Malaysian Society of Anaesthesiologists (MSA) president Prof Dr Ina Ismiarti Shariffuddin said the GSI initiative is a noble cause that empowers patients without access to critical medical services.

“We are grateful to be a part of this effort to establish safe and patient-centred anaesthesia. The dedication and expertise of healthcare professionals involved in this programme are remarkable, a testament to their tireless efforts in improving countless lives.

“This initiative sets an example for us to follow as we work towards bridging critical healthcare gaps and making a difference,” she said.

From gallstones to kidney failures, a team of highly skilled healthcare professionals tackled a diverse range of complex cases.

Dr Gunalan Palari Arumugam, chairman of the Medical Advisory Board, SJMC and Consultant Anaesthesiologist and Critical Care Physician, SJMC, worked together with the medical team in performing various surgeries.

“We can be the doers, movers, and shakers of the imperfect healthcare system instead of lamenting its flaws. The success of the project was made possible by the hard work of many individuals, and the hope is that more doctors will come forward to contribute their time and expertise in the future.

“The GSI programme serves as an example of how individuals can take ownership and responsibility for driving positive change and building a better, more equitable healthcare system for all,” he said.

The team of medical experts from SJMC who made the GSI programme a success included not only consultant general and hepatobiliary surgeon Dr R Krishnan Raman, consultant general and hepatobiliary surgeon Dr Haritharan Thamutaram, and consultant general and vascular surgeon Dr Liew Ngoh Chin, but also a dedicated team of nurses and other healthcare professionals.
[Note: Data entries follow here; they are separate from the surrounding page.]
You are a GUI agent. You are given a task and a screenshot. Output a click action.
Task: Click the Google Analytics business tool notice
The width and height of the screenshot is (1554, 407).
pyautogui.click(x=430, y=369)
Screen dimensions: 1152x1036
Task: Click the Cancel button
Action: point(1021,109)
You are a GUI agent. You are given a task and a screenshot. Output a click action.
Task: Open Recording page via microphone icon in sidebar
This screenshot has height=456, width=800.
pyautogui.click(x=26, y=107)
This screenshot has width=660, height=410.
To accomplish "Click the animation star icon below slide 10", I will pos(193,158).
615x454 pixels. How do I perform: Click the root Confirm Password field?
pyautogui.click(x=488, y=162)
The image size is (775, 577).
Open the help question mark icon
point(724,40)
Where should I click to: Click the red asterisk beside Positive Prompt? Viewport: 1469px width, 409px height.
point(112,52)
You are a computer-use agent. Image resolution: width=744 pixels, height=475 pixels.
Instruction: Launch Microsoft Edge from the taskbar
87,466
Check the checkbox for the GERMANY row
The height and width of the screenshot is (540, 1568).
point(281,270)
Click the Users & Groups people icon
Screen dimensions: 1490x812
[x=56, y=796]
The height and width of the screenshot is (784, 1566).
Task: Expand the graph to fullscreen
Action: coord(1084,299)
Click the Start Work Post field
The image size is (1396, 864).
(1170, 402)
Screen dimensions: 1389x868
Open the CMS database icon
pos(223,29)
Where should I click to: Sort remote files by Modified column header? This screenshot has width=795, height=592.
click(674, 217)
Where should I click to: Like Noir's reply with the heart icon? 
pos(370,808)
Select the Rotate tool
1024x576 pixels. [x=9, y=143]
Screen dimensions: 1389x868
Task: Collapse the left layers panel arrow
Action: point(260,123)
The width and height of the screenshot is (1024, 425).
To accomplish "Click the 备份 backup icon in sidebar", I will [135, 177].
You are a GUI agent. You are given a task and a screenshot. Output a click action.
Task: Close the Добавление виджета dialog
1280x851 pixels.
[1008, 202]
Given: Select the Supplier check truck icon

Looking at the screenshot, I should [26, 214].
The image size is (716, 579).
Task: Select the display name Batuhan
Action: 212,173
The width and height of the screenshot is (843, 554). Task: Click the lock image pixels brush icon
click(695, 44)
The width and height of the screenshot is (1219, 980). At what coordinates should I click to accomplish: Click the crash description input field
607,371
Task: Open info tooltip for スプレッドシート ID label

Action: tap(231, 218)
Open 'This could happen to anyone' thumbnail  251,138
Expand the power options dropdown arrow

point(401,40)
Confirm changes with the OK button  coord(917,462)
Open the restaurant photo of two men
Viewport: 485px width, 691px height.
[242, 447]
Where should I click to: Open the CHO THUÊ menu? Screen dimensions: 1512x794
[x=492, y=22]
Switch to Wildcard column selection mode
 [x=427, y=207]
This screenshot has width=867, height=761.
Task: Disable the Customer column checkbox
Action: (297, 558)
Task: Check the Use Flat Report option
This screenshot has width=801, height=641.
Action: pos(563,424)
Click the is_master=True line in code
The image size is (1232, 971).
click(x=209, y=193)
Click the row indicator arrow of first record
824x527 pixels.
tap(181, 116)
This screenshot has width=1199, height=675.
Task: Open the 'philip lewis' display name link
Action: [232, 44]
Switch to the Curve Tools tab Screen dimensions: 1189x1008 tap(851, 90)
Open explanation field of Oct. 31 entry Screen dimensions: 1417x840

The medical team’s expertise and tireless efforts were crucial in bringing GSI to life. Their commitment to improving access to surgical services is inspiring, urging others to support similar initiatives that bring life-saving treatments closer to underserved communities.

Together, every patient can have access to quality healthcare services regardless of their location or financial situation.